DATA SHOWN =>
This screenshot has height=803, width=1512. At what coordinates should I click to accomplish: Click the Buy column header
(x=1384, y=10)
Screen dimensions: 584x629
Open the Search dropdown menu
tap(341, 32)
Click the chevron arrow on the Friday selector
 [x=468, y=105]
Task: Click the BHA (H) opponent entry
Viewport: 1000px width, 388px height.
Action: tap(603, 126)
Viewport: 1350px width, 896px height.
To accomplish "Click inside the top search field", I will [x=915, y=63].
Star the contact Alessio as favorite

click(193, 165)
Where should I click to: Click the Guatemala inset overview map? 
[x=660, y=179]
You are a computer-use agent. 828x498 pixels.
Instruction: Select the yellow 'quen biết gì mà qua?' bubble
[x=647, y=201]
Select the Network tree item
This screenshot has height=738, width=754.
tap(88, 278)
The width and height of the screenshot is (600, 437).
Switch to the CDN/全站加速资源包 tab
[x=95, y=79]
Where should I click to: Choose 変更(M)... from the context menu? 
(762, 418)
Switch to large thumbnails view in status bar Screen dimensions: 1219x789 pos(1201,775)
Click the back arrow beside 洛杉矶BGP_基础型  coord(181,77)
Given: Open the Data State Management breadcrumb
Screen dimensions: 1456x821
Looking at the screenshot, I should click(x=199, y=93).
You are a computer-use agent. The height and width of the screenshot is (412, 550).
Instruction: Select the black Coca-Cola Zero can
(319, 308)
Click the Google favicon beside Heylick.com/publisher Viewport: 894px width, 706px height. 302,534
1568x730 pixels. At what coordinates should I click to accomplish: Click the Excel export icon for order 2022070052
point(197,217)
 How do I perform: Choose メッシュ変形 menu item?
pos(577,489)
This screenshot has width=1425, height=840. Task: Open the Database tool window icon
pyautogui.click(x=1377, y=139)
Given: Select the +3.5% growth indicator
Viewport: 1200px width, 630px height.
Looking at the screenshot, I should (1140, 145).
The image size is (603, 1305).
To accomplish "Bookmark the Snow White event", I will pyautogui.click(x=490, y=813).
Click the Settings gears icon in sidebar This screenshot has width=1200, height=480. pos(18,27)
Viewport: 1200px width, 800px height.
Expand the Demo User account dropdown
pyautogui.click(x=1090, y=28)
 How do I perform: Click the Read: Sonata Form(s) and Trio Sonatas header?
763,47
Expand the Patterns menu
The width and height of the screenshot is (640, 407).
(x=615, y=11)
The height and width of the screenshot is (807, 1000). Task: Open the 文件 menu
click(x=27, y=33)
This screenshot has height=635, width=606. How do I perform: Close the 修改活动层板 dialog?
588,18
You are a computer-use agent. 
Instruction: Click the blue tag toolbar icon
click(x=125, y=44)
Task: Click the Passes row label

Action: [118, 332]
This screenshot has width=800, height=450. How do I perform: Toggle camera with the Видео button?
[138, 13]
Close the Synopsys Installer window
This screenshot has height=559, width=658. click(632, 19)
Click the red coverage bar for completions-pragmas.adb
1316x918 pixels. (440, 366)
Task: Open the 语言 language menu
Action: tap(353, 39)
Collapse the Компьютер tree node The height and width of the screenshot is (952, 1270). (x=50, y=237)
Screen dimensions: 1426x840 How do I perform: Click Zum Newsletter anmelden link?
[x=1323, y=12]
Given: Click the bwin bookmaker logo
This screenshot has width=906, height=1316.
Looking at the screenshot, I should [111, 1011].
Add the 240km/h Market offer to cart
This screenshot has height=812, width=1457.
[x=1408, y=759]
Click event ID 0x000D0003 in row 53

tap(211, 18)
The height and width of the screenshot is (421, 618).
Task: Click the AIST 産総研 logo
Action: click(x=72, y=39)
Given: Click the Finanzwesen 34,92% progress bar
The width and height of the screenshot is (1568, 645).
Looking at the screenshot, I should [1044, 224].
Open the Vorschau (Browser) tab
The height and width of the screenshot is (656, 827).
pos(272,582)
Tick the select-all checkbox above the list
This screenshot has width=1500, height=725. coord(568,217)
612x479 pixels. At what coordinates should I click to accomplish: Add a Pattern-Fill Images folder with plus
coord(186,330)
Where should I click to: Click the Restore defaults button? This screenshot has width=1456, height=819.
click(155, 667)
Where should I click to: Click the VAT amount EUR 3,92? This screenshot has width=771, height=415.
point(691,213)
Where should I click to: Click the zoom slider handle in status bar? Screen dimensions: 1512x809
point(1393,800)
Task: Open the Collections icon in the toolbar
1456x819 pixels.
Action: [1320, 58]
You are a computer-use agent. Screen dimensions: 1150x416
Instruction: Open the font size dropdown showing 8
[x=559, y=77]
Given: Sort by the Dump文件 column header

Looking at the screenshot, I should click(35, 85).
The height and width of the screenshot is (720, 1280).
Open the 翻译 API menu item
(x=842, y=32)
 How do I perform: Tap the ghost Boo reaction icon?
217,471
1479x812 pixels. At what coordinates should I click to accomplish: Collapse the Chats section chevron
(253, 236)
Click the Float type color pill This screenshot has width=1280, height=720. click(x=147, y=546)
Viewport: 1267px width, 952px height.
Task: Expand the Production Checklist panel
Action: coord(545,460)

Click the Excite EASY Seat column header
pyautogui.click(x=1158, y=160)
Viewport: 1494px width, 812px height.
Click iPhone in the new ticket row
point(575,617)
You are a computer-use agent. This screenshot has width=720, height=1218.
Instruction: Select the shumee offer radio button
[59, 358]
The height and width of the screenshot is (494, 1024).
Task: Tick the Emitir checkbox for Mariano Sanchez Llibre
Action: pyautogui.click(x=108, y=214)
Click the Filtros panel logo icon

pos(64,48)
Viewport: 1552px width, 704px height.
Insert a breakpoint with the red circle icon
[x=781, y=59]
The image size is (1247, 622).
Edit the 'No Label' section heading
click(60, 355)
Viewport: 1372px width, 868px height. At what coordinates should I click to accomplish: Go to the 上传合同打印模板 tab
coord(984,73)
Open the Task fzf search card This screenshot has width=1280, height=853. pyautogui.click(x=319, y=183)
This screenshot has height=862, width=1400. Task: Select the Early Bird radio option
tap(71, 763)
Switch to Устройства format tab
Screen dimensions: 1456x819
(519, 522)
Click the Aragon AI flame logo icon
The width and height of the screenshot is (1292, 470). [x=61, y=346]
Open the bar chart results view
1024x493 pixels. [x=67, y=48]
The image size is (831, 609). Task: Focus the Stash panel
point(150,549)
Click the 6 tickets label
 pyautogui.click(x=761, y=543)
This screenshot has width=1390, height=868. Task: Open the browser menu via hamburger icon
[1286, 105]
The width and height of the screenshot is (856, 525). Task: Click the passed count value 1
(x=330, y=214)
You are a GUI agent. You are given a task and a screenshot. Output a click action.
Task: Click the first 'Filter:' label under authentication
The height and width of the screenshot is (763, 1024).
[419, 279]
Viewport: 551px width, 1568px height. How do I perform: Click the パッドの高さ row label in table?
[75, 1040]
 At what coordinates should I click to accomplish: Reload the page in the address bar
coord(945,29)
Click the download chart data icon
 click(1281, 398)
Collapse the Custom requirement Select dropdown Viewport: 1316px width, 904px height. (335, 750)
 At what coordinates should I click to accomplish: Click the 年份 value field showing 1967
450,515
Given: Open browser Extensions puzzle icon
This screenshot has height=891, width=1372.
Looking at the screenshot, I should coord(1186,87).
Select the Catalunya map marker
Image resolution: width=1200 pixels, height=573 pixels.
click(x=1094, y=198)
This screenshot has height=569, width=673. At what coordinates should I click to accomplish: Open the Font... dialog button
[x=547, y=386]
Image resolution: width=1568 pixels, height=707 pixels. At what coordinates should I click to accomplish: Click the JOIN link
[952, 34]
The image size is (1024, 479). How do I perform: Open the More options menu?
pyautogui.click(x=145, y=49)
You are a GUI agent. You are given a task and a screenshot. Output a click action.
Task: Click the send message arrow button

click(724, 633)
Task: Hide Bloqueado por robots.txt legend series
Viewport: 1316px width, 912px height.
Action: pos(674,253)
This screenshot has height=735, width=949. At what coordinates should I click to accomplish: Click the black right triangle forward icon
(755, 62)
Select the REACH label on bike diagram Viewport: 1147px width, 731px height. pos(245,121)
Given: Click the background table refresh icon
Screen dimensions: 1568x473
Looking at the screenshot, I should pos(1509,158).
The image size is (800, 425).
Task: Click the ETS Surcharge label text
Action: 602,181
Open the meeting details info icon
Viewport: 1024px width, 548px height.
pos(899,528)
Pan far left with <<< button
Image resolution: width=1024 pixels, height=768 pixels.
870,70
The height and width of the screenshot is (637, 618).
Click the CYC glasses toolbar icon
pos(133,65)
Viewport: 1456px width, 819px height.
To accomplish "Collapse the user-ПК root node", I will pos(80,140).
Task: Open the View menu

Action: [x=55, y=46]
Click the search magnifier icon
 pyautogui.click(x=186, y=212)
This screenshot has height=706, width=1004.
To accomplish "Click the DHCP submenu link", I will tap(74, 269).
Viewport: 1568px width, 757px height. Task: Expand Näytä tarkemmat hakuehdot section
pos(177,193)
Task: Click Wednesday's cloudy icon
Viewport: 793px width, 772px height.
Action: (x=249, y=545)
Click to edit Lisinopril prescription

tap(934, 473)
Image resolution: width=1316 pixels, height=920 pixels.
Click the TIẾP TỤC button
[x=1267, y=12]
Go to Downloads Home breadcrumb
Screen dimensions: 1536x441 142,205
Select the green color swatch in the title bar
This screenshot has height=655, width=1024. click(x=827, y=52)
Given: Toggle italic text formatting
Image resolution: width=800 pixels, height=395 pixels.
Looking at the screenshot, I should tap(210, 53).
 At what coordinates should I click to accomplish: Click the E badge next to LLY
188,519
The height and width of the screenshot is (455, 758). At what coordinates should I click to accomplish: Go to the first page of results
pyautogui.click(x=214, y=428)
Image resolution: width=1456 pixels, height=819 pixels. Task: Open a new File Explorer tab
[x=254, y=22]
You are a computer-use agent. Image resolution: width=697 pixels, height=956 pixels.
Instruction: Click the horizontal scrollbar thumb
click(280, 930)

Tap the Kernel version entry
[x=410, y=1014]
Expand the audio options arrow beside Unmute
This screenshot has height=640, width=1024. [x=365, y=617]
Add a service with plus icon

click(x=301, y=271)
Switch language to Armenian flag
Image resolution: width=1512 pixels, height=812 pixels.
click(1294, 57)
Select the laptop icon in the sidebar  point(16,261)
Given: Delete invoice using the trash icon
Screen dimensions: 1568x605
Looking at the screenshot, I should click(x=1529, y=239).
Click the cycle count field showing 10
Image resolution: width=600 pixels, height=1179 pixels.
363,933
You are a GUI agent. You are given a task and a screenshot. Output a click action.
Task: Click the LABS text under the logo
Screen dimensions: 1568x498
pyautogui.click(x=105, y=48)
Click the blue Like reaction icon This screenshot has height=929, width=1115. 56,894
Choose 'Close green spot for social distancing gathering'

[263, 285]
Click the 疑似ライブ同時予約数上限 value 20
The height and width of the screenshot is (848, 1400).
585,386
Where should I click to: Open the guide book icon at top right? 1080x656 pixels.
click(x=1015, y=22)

WHAT TO WORK ON =>
Can you reproduce the entries exactly, beginning with the line containing "How do I perform: Tap" and ending with the line containing "click(60, 355)", both lines included?

SOLUTION FOR THIS PROBLEM =>
 How do I perform: Tap the ghost Boo reaction icon?
217,471
1479x812 pixels. At what coordinates should I click to accomplish: Collapse the Chats section chevron
(253, 236)
Click the Float type color pill This screenshot has width=1280, height=720. click(x=147, y=546)
Viewport: 1267px width, 952px height.
Task: Expand the Production Checklist panel
Action: coord(545,460)

Click the Excite EASY Seat column header
pyautogui.click(x=1158, y=160)
Viewport: 1494px width, 812px height.
Click iPhone in the new ticket row
point(575,617)
You are a computer-use agent. This screenshot has width=720, height=1218.
Instruction: Select the shumee offer radio button
[59, 358]
The height and width of the screenshot is (494, 1024).
Task: Tick the Emitir checkbox for Mariano Sanchez Llibre
Action: pyautogui.click(x=108, y=214)
Click the Filtros panel logo icon

pos(64,48)
Viewport: 1552px width, 704px height.
Insert a breakpoint with the red circle icon
[x=781, y=59]
The image size is (1247, 622).
Edit the 'No Label' section heading
click(60, 355)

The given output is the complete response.